Note 11 Derivatives and Hedging Activities
We report all derivative instruments on our Condensed Consolidated Balance Sheets at fair value and establish criteria for designation and effectiveness of transactions entered into for hedging purposes.
As a large global organization, we face exposure to market risks, such as fluctuations in foreign currency exchange rates and interest rates. To manage the volatility relating to these exposures, we enter into various derivative instruments from time to time under our risk management policies. We designate derivative instruments as hedges on a transaction basis to support hedge accounting. The changes in fair value of these hedging instruments offset in part or in whole corresponding changes in the fair value or cash flows of the underlying exposures being hedged. We assess the initial and ongoing effectiveness of our hedging relationships in accordance with our policy. We do not purchase, hold or sell derivative financial instruments for trading purposes. Our practice is to terminate derivative transactions if the underlying asset or liability matures or is sold or terminated, or if we determine the underlying forecasted transaction is no longer probable of occurring.
We record the fair value positions of all derivative financial instruments on a net basis by counterparty for which a master netting arrangement is utilized.
Foreign Currency Forward Contracts Designated as Cash Flow Hedges
The primary purpose of our cash flow hedging activities is to manage the potential changes in value associated with the amounts receivable or payable on equipment and raw material purchases that are denominated in foreign currencies in order to minimize the impact of the changes in foreign currencies. We record gains and losses on foreign currency forward contracts qualifying as cash flow hedges in other comprehensive income to the extent that these hedges are effective and until we recognize the underlying transactions in net earnings, at which time we recognize these gains and losses in cost of sales, on our Condensed Consolidated Statements of Operations. Cash flows from derivative financial instruments are classified as cash flows from operating activities in the Condensed Consolidated Statements of Cash Flows. These contracts generally have original maturities of less than 12 months.
Net unrealized after-tax gains/losses related to these contracts that were included in other comprehensive income were $1.3 million gain and $0.8 million loss for the three and nine months ended September 30, 2016, respectively, and $2.9 million and $6.6 million gain for the three and nine months ended September 30, 2015. The unrealized amounts in other comprehensive income will fluctuate based on changes in the fair value of open contracts during each reporting period.

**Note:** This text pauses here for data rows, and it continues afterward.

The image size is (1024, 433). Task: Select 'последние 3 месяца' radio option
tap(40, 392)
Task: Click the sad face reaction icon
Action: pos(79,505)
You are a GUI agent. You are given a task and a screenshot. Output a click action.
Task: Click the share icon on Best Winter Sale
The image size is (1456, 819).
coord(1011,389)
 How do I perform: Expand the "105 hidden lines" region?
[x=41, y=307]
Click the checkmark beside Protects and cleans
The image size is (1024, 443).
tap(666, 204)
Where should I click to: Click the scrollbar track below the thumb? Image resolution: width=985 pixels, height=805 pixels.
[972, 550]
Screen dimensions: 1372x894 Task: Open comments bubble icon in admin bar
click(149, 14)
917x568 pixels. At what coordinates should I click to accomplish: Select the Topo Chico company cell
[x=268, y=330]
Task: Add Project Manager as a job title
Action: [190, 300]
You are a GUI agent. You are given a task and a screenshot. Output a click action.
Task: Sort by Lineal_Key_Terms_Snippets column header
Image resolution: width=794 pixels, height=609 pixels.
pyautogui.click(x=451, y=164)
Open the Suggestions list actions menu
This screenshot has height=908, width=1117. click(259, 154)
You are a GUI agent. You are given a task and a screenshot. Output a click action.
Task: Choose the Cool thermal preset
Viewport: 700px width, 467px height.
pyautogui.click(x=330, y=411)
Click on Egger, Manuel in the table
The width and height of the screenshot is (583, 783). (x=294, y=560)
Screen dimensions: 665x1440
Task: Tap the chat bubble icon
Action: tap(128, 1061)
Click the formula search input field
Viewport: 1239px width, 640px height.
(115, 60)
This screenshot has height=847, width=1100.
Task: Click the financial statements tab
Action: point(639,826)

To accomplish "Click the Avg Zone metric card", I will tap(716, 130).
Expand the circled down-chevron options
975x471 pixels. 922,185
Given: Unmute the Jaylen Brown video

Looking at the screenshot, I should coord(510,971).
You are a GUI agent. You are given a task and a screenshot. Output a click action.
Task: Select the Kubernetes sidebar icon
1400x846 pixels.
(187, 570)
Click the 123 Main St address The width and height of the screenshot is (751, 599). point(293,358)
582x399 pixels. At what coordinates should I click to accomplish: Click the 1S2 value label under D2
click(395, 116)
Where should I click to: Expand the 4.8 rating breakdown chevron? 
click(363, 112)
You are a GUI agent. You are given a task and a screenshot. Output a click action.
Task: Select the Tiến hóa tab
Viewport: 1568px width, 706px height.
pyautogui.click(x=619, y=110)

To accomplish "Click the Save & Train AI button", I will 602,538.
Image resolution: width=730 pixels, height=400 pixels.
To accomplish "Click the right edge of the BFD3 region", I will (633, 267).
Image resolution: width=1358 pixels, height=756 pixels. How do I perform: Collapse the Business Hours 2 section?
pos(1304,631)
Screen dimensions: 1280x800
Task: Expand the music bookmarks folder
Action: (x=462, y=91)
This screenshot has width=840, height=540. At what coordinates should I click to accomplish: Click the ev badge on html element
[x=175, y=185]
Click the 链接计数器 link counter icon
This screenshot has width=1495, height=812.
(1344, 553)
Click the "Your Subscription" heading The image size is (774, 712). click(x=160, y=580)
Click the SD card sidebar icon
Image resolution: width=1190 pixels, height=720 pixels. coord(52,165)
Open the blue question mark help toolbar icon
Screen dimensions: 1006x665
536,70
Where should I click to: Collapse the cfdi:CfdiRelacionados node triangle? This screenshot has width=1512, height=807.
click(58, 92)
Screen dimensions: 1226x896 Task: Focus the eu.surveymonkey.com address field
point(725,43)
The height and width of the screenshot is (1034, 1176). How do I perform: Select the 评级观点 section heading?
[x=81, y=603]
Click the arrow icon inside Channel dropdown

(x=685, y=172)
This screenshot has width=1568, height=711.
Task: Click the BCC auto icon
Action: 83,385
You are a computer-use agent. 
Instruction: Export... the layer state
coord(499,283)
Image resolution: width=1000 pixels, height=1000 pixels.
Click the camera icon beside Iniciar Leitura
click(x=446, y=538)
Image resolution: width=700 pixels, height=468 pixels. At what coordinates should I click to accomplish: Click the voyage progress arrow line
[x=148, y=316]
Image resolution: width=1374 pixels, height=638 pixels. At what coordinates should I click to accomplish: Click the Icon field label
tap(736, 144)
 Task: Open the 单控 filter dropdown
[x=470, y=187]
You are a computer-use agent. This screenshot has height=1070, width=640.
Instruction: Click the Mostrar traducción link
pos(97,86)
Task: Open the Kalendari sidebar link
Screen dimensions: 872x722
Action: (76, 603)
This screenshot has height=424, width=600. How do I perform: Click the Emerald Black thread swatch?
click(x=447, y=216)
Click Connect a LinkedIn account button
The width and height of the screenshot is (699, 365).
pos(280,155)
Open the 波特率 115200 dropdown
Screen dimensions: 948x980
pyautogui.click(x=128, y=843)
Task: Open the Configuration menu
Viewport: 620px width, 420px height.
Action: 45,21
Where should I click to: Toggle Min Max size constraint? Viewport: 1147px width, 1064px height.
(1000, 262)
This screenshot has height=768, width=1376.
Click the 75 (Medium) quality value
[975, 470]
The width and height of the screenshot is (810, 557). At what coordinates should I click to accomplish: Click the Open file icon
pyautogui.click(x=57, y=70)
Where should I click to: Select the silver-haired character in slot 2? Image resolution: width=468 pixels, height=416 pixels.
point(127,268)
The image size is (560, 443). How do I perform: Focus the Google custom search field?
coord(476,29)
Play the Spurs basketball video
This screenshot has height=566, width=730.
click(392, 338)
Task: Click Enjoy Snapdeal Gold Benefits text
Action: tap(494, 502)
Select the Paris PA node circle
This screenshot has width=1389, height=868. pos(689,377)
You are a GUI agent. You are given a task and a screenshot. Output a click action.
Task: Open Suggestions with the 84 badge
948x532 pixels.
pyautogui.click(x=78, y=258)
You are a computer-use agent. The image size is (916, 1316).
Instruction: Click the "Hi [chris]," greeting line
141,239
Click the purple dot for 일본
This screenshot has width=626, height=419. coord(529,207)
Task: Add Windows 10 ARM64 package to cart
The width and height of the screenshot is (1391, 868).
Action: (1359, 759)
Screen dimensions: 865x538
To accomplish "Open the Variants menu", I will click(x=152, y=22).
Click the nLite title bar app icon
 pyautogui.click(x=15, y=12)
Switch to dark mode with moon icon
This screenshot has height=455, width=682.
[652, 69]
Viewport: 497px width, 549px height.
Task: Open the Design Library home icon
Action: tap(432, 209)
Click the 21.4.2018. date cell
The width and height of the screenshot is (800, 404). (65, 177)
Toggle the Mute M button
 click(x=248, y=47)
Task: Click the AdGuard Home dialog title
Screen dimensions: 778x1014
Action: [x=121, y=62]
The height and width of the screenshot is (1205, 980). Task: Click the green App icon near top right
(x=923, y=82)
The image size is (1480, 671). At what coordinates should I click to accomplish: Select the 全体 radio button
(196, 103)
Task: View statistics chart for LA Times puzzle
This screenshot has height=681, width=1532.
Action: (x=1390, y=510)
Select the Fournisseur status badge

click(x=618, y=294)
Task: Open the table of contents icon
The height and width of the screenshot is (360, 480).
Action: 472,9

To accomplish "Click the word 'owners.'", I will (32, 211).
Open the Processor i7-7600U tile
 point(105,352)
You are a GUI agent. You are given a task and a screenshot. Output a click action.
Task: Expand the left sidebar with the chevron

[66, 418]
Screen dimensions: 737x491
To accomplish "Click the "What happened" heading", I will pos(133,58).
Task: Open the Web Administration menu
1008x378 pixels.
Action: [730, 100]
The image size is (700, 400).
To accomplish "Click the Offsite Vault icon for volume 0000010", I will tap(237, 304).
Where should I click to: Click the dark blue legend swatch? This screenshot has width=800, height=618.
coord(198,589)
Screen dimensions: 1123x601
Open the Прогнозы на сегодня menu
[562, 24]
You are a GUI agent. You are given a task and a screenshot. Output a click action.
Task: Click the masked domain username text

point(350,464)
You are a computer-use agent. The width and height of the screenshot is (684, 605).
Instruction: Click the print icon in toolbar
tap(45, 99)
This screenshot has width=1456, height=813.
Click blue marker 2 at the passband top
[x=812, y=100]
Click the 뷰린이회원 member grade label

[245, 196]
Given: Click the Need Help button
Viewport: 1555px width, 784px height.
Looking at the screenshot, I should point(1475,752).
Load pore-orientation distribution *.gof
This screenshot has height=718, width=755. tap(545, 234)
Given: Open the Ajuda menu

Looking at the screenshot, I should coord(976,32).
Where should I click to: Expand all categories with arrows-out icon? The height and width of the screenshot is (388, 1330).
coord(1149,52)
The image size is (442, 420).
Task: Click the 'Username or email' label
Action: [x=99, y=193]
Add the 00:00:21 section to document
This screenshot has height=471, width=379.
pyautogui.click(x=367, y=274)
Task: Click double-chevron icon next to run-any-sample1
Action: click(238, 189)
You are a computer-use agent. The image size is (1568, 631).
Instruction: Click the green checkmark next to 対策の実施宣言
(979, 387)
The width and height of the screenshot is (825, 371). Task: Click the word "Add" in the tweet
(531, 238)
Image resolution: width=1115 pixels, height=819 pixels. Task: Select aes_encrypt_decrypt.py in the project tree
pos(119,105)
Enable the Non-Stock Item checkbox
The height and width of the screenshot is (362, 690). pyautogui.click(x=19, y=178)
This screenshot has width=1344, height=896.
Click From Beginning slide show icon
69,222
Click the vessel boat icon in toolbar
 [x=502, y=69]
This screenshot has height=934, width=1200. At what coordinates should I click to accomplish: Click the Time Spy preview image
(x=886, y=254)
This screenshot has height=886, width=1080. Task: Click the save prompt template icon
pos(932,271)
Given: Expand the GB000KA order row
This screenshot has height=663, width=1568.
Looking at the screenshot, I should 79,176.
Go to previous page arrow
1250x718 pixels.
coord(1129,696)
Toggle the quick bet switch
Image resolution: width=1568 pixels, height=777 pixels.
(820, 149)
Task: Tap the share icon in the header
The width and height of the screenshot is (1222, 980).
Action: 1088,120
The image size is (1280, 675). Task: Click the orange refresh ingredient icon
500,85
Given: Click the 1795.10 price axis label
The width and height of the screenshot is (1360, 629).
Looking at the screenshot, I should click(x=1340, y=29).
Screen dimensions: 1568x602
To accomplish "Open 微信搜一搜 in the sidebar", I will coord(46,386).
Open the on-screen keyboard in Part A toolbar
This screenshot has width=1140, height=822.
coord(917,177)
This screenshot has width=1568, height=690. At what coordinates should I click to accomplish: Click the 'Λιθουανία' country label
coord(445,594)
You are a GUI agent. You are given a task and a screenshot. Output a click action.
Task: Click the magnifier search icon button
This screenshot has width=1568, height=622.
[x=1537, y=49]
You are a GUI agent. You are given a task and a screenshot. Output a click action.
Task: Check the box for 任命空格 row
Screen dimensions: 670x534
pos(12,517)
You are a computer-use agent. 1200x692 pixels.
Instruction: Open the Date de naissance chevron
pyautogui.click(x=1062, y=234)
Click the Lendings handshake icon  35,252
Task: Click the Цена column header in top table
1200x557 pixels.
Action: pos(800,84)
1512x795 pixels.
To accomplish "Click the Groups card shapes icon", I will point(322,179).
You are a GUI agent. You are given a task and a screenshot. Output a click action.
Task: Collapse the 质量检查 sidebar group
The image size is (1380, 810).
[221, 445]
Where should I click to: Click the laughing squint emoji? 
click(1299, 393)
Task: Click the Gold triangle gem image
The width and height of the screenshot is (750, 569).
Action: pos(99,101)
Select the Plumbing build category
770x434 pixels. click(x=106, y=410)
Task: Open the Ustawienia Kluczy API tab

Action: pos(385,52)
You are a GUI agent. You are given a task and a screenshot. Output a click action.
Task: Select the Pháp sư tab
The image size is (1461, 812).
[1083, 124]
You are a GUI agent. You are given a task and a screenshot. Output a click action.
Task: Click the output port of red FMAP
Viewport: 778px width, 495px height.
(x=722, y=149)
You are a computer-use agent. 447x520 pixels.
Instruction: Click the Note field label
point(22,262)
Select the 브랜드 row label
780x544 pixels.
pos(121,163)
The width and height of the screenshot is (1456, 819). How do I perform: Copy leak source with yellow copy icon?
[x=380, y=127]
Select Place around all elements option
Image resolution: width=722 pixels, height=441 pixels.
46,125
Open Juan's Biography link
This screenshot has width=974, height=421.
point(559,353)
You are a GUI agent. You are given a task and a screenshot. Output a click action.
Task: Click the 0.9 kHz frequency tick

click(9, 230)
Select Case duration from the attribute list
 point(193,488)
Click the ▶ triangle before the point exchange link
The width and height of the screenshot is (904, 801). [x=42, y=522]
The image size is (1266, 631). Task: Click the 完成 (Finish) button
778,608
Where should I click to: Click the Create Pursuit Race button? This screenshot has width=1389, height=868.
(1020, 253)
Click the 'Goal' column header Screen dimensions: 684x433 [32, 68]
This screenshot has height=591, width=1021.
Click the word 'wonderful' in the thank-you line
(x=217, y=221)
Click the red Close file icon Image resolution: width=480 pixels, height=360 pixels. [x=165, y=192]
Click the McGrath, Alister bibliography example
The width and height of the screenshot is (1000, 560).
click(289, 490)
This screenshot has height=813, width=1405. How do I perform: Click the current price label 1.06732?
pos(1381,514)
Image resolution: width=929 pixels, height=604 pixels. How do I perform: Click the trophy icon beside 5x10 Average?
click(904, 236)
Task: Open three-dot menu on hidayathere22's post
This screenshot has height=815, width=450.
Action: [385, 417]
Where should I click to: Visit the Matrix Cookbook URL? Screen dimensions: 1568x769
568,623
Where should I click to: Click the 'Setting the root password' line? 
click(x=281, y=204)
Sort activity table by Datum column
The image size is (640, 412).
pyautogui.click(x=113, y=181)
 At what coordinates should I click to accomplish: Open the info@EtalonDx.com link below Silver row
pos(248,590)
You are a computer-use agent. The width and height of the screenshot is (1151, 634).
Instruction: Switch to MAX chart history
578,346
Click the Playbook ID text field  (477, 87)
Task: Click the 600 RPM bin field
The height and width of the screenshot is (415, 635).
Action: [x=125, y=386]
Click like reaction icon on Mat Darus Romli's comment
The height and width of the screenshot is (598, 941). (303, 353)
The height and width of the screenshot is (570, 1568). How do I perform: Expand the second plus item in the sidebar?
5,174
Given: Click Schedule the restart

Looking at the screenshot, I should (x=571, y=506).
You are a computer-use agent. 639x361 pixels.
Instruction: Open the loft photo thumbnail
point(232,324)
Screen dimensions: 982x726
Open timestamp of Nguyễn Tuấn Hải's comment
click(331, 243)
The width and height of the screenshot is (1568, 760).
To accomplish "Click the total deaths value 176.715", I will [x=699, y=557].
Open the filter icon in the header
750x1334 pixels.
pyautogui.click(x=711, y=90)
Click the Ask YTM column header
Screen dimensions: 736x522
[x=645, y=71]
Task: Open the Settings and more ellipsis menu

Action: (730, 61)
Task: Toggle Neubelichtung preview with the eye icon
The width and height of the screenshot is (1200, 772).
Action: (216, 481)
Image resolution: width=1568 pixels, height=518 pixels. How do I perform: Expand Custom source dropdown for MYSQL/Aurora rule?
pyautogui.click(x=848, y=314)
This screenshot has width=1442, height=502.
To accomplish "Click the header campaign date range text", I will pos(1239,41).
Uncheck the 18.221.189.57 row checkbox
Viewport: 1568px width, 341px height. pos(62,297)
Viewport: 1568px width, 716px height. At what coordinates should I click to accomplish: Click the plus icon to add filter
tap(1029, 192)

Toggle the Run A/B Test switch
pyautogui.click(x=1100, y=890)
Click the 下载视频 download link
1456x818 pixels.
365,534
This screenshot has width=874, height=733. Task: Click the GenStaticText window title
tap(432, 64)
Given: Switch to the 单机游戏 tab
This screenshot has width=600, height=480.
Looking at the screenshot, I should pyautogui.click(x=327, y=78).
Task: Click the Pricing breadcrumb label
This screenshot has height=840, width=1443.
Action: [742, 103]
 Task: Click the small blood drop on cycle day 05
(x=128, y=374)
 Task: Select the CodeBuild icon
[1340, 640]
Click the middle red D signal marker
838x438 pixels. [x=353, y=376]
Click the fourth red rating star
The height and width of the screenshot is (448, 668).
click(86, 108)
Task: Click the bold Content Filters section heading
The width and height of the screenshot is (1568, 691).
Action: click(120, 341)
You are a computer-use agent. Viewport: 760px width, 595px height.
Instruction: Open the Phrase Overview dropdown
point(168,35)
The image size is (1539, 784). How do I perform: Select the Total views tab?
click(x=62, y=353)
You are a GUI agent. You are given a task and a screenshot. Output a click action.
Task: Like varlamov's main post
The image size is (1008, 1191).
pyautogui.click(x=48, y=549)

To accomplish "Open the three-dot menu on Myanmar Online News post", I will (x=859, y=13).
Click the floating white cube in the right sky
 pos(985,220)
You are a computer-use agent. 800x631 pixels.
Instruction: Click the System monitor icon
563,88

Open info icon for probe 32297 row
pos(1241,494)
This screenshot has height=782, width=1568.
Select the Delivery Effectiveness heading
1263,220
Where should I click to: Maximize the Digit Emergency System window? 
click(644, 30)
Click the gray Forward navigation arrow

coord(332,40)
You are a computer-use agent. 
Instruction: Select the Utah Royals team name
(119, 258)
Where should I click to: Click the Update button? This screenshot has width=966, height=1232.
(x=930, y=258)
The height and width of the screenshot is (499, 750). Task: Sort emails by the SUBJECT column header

We estimate that $5.1 million of net unrealized derivative gains included in accumulated other comprehensive income (AOCI) will be reclassified into earnings within the next twelve months.
Foreign Currency Forward Contracts Not Designated as Hedges
Our subsidiaries have foreign currency exchange exposure from buying and selling in currencies other than their functional currencies. The primary purposes of our foreign currency hedging activities are to manage the potential changes in value associated with the amounts receivable or payable on transactions denominated in foreign currencies and to minimize the impact of the changes in foreign currencies related to foreign currency-denominated interest-bearing intercompany loans and receivables and payables. The changes in fair value of these derivative contracts are recognized in other income, net, on our Condensed Consolidated Statements of Operations and are largely offset by the remeasurement of the underlying foreign currency-denominated items indicated above. Cash flows from derivative financial instruments are classified as cash flows from investing activities in the Condensed Consolidated Statements of Cash Flows. These contracts generally have original maturities of less than 12 months.
Interest Rate Swaps
From time to time, we may use interest rate swaps to manage our fixed and floating interest rates on our outstanding indebtedness. At September 30, 2016 and December 31, 2015, we had no outstanding interest rate swaps.
24
Interest Rate and Currency Swaps
In 2014, in connection with exercising the $100.0 million delayed draw under the senior secured credit facility, we entered into a series of interest rate and currency swaps in a notional amount of $100.0 million. On September 30, 2016, the first $20.0 million swap contract matured and was settled. As a result of the settlement, the Company received $4.9 million. These swaps convert the U.S. dollar-denominated variable rate obligation under the credit facility into a fixed Brazilian real-denominated obligation. The delayed draw and the interest rate and currency swaps are used to fund expansion and general corporate purposes of our Brazilian subsidiaries.
Net Investment Hedge
During the second quarter of 2015, we entered into a series of foreign currency exchange forwards totaling €270.0 million. These foreign currency exchange forwards hedged a portion of the net investment in a certain European subsidiary against fluctuations in foreign exchange rates and expired in June 2015. The loss of $3.5 million ($2.2 million after tax) is recorded in AOCI on our Condensed Consolidated Balance Sheet.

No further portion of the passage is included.